● Assigned task
Give again, unaltered, the lines of the listing below that run from the line having "客户对通用除尘公司的信任就是我们奋斗的目标 (177, 2324)" through the line having "锅炉布袋除尘器的开机步骤 (118, 888)".

● Material provided

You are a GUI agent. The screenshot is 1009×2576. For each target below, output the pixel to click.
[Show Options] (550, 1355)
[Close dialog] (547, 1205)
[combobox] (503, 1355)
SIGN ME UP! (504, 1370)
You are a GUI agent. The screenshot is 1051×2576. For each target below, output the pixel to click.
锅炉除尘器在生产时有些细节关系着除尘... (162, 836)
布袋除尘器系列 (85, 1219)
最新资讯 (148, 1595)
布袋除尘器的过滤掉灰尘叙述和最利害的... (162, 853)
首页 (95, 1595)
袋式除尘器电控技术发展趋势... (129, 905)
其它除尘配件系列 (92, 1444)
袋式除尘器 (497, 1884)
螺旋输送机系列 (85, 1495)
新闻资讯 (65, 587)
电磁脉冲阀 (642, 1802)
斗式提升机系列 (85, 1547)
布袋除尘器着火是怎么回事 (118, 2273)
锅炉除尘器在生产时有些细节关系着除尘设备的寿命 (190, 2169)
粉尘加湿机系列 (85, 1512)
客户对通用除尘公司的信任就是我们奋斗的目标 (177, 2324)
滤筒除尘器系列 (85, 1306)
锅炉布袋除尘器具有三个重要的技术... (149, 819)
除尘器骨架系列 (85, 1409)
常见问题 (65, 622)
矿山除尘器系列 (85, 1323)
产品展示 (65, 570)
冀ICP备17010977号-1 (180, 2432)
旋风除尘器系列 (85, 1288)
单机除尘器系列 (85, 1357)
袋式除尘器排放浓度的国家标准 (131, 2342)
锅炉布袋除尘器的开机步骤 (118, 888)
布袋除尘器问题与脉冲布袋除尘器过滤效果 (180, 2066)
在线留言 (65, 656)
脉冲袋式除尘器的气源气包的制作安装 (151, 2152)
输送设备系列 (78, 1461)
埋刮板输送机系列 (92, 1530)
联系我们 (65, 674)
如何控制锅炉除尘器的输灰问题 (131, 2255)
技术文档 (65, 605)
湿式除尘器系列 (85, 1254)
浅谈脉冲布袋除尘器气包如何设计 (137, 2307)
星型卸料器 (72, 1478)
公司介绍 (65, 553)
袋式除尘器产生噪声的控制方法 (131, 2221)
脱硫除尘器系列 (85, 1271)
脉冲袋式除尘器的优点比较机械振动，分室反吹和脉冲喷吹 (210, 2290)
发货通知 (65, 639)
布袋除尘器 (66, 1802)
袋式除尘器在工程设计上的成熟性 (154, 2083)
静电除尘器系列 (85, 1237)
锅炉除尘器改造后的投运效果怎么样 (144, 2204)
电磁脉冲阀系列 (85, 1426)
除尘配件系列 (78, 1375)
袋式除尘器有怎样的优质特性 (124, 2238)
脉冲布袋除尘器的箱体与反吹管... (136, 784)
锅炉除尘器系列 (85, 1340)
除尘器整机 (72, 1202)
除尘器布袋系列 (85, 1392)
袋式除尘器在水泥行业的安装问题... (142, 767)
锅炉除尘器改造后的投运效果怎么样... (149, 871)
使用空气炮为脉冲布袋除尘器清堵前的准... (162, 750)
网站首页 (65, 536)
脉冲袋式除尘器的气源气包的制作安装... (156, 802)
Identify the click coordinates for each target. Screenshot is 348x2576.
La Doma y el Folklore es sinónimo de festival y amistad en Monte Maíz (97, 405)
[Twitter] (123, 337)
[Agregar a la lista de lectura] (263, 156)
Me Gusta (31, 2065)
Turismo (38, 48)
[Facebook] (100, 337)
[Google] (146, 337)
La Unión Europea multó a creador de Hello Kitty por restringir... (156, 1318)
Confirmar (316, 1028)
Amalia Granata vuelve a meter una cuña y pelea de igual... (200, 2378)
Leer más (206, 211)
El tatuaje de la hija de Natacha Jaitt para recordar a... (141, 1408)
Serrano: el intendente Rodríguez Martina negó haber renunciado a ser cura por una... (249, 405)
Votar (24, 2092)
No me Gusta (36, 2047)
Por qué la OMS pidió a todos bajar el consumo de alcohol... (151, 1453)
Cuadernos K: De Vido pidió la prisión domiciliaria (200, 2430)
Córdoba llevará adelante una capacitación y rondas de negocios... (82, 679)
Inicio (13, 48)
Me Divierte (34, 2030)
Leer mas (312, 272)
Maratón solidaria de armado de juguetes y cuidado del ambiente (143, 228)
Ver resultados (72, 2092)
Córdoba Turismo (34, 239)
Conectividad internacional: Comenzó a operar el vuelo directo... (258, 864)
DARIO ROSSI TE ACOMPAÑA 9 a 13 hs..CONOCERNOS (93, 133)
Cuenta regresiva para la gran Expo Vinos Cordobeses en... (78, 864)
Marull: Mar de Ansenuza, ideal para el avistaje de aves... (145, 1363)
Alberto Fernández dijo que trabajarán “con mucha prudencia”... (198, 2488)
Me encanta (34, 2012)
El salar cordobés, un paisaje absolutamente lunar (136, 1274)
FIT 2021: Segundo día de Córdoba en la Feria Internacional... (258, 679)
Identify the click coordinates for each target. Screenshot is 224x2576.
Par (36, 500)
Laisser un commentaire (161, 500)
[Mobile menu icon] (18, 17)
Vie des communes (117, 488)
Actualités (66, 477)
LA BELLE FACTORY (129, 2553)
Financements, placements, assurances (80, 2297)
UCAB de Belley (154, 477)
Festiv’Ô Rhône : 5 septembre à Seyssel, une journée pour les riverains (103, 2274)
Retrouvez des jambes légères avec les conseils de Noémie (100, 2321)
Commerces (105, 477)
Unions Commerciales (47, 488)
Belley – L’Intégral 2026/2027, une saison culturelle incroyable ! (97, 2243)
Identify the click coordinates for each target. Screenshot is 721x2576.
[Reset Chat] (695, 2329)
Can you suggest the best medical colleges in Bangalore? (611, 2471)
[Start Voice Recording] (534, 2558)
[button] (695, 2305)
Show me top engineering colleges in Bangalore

● Exercise output
客户对通用除尘公司的信任就是我们奋斗的目标 (177, 2324)
滤筒除尘器系列 (85, 1306)
锅炉布袋除尘器具有三个重要的技术... (149, 819)
除尘器骨架系列 (85, 1409)
常见问题 (65, 622)
矿山除尘器系列 (85, 1323)
产品展示 (65, 570)
冀ICP备17010977号-1 (180, 2432)
旋风除尘器系列 (85, 1288)
单机除尘器系列 (85, 1357)
袋式除尘器排放浓度的国家标准 (131, 2342)
锅炉布袋除尘器的开机步骤 (118, 888)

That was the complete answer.